Better chairs (and desks) for better learning? On Slate, Linda Perlstein looks at readers’ suggestions for improving school furniture, which typically is designed to be cheap and indestructible.
Ergonomists recommend adjustable classroom seats and desks, but schools rarely fit the desk and chair to the student and keep them together, Perlstein writes.
One ergonomist recommends letting short students sit on a Swedish air-filled cushion that has the added advantage of bounciness. Movement is good for the body and the mind.
. . . ergonomists who have watched well-behaved children at standing-height tables or in bouncy chairs in Sweden or New Zealand or Canada insist that innovative furniture makes students pay more attention, not less.
Galen Cranz, a Berkeley professor of architecture and design, and author of “The Chair as Health Hazard,” thinks students shouldn’t sit at all.

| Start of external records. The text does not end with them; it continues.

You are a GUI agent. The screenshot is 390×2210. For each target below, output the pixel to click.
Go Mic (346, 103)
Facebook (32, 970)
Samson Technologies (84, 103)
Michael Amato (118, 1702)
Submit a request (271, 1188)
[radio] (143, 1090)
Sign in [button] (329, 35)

She recommends higher, tilting tables that allow students to perch or stand, or exercise balls, which have the added benefit of keeping kids awake. There seems to be agreement among ergonomists about the value of perching, with the legs at a 120-degree rather than 90-degree angle—keeping the hips above the knees is good for the body, and the position has been adopted in some European schools. They disagree, though, about the balls.
Many children and adults will manage to find weird ways of sitting in the most ergonomically correct furniture, Perlstein concedes.
Slate is soliciting classroom redesign ideas from its readers.